TASK TO COMPLETE.
In the entries below, the lines from the one with "[Twitter] (41, 16)" through the one with "Black Brown Double" are to be copied exactly; both ends count.

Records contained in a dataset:
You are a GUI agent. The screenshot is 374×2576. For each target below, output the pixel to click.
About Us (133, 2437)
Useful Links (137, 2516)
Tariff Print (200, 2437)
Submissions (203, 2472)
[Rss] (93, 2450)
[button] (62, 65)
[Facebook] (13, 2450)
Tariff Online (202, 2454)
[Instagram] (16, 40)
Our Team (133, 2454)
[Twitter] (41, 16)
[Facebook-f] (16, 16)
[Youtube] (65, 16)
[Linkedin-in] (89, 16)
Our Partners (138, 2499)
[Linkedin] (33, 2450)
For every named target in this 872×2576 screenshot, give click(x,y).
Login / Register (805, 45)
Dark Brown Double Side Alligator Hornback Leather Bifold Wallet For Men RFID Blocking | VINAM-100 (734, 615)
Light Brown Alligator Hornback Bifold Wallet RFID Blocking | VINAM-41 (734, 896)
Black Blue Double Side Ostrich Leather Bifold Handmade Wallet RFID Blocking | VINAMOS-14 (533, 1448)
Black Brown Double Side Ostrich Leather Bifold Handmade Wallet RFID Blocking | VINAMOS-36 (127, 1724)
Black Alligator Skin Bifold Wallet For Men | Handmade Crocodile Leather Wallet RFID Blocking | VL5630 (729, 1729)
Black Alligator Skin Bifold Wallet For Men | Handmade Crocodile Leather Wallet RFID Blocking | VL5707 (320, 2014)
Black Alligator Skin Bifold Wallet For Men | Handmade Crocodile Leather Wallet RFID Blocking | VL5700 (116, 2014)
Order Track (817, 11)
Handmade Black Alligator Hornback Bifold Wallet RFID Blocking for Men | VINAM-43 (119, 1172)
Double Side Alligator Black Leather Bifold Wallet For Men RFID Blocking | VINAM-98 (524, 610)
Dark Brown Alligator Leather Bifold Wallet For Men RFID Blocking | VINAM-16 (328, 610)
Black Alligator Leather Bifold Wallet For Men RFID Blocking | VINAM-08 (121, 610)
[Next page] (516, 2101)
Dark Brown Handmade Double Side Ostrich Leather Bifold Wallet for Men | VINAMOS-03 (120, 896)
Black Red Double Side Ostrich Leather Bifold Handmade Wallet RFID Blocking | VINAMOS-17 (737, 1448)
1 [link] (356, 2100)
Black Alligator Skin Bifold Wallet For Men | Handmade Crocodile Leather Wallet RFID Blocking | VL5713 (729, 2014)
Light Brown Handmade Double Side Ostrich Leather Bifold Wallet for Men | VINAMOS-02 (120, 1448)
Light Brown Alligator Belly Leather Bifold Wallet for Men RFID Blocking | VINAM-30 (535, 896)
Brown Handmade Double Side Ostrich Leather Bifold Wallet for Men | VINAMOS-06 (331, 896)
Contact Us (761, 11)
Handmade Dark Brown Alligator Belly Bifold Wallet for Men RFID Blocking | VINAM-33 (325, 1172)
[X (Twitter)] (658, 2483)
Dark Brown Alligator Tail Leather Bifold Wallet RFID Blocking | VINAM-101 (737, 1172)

OUTPUT BELOW.
[Twitter] (41, 16)
[Facebook-f] (16, 16)
[Youtube] (65, 16)
[Linkedin-in] (89, 16)
Our Partners (138, 2499)
[Linkedin] (33, 2450)
For every named target in this 872×2576 screenshot, give click(x,y).
Login / Register (805, 45)
Dark Brown Double Side Alligator Hornback Leather Bifold Wallet For Men RFID Blocking | VINAM-100 (734, 615)
Light Brown Alligator Hornback Bifold Wallet RFID Blocking | VINAM-41 (734, 896)
Black Blue Double Side Ostrich Leather Bifold Handmade Wallet RFID Blocking | VINAMOS-14 (533, 1448)
Black Brown Double Side Ostrich Leather Bifold Handmade Wallet RFID Blocking | VINAMOS-36 (127, 1724)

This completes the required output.